Coach Guide · Extra — MAF + Hosted Long-Running Agents

Coach-only. The most prereq-heavy Extra: it needs both Deploy-as-a-Hosted-Agent and Extra C (Magentic). Don’t let a team start it cold — they’ll be assembling deploy plumbing and MAF at once. Best run as a capstone for a strong team.

What this challenge is really teaching

Async, durable agent work. Everything so far has been request/response in a live process. This Extra introduces background=True: submit → get a handle → work continues → poll later. The keeper insight is that a long-running agent decouples the caller’s session from the work, and observability (App Insights) is what makes async work trustworthy — you can prove what happened after the fact.

Infra to pre-provision

All already created by azd up (Foundations/Deploy), but verify:

  1. ACR exists and the team can push (or use ACR cloud build — no local Docker needed).
  2. Hosted-agent endpoints enabled on the project (azd ai agent works — same as Deploy challenge).
  3. App Insights wired: APPLICATIONINSIGHTS_CONNECTION_STRING present so background runs trace.
  4. The Action Tools backend reachable from the hosted environment — localhost won’t resolve from a container. They must point ACTION_MCP_URL at a tunneled/Container-Apps URL, not localhost.

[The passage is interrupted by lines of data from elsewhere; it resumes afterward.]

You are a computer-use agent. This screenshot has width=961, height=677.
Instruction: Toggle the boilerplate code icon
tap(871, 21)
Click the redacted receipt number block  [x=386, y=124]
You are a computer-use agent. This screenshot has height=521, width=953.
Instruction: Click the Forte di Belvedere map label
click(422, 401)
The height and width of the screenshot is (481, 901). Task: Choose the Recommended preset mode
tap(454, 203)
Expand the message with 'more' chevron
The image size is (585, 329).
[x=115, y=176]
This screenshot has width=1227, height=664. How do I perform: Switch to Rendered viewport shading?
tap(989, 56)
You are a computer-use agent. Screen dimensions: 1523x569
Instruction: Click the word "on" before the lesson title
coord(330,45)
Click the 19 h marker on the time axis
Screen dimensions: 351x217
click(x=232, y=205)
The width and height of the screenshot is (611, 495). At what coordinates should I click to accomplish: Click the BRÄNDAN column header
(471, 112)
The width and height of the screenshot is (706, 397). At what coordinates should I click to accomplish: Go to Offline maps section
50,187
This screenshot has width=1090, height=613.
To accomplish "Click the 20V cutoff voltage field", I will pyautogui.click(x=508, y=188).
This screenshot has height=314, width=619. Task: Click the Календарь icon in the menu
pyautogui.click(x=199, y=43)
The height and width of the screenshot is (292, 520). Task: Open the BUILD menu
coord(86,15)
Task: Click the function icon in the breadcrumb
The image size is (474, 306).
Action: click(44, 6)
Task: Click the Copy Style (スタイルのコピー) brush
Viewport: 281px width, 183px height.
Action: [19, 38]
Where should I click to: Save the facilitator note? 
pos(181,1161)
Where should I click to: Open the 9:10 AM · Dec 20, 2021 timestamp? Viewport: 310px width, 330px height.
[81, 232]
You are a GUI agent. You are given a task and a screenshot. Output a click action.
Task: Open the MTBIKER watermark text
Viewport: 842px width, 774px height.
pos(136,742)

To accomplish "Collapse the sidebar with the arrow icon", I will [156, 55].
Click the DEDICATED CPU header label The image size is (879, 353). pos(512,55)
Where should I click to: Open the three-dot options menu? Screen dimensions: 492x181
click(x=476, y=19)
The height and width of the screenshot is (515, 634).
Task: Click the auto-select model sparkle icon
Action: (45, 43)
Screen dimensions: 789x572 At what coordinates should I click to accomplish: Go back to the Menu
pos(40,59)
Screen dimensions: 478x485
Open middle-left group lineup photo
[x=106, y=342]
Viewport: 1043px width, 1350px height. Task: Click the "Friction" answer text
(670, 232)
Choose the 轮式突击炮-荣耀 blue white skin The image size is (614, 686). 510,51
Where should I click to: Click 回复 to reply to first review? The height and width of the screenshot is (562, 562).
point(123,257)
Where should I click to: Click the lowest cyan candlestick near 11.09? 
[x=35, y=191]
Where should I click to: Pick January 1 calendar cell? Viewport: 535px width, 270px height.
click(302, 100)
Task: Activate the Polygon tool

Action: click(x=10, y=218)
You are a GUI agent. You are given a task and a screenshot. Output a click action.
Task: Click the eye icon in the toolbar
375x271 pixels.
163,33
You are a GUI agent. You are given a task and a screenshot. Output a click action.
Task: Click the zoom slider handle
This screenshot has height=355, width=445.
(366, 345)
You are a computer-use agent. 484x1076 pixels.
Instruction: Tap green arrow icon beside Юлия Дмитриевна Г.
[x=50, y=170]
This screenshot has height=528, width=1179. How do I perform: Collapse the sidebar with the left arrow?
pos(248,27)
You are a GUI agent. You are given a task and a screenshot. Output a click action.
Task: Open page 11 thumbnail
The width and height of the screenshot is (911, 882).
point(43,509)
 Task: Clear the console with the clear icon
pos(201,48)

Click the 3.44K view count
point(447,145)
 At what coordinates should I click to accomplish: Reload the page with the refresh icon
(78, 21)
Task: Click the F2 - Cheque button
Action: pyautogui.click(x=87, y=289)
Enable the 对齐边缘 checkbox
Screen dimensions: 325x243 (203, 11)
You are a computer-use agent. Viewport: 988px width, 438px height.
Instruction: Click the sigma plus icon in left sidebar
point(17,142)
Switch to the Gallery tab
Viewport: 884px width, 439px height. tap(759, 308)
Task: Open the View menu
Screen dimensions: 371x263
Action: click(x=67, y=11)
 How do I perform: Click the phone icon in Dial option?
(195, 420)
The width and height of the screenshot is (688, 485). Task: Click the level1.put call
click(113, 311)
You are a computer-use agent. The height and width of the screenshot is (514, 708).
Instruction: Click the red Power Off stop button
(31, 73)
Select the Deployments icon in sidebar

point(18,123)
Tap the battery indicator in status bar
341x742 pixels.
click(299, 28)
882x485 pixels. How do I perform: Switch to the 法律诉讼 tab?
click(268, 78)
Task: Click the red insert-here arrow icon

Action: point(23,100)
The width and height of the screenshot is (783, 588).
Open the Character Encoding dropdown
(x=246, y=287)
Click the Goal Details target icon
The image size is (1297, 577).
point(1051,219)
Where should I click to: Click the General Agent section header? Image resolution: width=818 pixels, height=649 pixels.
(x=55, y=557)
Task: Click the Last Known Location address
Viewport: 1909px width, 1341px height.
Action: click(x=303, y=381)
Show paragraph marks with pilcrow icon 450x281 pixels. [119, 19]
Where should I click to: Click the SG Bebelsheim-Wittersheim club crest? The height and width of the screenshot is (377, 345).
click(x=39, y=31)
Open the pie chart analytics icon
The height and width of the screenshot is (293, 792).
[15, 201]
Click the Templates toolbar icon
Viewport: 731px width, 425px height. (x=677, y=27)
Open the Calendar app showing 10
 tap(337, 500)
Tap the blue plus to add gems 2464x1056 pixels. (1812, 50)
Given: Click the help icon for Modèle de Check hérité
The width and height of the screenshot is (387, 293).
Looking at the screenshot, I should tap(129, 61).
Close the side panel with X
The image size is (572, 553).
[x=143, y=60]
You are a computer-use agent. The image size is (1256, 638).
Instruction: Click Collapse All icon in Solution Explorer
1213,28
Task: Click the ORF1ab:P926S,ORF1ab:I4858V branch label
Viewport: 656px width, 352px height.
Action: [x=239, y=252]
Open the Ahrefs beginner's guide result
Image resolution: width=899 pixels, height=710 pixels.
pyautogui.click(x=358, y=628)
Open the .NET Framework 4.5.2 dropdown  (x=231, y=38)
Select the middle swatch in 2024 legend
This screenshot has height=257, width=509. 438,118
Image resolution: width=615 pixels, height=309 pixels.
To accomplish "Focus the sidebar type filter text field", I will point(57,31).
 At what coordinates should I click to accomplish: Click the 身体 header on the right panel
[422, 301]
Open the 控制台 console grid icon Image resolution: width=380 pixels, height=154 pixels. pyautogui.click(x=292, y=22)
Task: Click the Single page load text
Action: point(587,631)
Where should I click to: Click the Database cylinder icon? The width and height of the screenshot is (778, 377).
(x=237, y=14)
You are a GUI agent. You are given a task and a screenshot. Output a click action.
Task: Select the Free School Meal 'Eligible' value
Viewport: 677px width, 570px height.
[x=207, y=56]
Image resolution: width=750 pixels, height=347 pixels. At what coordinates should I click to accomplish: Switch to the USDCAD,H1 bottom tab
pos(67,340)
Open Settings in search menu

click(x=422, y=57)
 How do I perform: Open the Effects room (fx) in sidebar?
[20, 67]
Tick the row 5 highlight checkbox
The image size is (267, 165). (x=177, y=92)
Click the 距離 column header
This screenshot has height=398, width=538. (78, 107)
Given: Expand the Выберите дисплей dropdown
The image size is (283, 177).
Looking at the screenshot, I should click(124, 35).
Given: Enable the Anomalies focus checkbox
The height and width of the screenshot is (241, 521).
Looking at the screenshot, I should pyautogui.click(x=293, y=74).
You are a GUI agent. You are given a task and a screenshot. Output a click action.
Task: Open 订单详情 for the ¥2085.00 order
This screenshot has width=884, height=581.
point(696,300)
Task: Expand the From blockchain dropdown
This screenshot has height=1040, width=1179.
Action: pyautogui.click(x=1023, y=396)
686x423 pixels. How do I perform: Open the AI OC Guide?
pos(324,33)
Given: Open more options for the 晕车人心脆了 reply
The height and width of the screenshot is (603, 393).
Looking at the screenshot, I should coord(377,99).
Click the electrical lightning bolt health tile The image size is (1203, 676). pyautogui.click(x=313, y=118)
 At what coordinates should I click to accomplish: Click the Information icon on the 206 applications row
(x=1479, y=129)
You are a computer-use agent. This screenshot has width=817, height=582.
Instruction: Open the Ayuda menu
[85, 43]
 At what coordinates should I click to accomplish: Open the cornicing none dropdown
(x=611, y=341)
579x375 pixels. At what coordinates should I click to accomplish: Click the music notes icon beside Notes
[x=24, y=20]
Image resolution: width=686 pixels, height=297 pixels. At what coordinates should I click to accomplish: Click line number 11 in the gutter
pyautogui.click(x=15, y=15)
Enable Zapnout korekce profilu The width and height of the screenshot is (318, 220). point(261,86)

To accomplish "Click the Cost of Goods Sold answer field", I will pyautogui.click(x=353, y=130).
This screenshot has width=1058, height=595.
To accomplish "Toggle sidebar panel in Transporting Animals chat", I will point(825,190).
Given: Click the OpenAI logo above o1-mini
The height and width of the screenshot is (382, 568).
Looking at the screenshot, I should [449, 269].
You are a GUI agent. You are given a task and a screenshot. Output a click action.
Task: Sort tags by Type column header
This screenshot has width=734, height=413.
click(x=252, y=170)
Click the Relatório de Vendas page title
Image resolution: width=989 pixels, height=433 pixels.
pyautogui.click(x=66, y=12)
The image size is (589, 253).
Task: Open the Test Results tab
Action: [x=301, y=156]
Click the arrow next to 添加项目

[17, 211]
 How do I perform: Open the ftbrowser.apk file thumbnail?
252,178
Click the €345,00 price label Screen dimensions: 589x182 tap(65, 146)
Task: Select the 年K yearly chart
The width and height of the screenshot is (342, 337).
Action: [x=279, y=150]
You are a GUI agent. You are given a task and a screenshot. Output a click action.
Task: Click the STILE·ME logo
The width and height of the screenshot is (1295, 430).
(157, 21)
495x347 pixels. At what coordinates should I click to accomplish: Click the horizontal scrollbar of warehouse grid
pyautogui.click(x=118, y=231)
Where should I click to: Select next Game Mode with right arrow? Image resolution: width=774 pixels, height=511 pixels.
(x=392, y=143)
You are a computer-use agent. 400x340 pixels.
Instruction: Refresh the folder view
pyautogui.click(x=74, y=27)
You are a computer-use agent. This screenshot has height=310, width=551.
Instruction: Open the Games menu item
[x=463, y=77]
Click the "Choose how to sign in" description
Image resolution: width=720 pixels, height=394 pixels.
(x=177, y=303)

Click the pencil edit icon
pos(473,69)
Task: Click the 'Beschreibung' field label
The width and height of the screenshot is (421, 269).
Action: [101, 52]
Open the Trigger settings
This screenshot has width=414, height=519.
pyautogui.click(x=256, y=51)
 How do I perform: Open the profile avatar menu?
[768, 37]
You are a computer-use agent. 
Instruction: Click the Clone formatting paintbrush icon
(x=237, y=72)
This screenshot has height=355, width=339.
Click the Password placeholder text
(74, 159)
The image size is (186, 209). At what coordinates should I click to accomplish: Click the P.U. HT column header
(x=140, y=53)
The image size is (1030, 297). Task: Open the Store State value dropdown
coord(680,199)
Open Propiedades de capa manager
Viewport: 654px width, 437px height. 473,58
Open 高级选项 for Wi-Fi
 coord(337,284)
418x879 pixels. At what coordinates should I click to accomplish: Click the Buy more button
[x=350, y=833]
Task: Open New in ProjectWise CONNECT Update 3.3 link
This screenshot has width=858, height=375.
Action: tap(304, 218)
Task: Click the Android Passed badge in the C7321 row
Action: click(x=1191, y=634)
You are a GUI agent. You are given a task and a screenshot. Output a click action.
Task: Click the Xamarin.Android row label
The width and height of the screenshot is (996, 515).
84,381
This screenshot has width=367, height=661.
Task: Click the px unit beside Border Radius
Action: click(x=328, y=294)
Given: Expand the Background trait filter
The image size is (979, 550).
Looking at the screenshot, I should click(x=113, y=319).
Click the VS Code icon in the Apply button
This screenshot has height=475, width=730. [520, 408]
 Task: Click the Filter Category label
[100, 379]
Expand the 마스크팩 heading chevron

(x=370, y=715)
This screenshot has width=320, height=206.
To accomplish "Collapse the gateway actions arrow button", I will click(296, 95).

Flag for the coordinator: the localhost→container gap is the #1 deploy-time surprise. If the Action tool is local, the hosted workflow can’t reach it — plan a dev tunnel or deploy the backend too.

Search-Before-Implement

Two preview surfaces here: azd ai agent / agent.yaml (via foundry-hosted-agents) and the background-run API (background=True, submit/poll). Both move. Send teams to microsoft-docs / foundry-mcp for current signatures rather than guessing.

Per-step facilitation

Step 1 — containerize the workflow

  • This is the Deploy challenge applied to the workflow instead of the single agent. If they did Deploy, it’s mostly reuse. Pitfall: forgetting to include agent-framework in the container requirements.txt → the workflow won’t start in the image.

  • Pitfall: ACTION_MCP_URL still pointing at localhost → Action specialist fails remotely. Fix the URL.

Step 2 — background run

  • The teaching beat: the submit call must return immediately. If they’re blocking on completion, they haven’t actually used the background path — they’ve just deployed a slow synchronous agent.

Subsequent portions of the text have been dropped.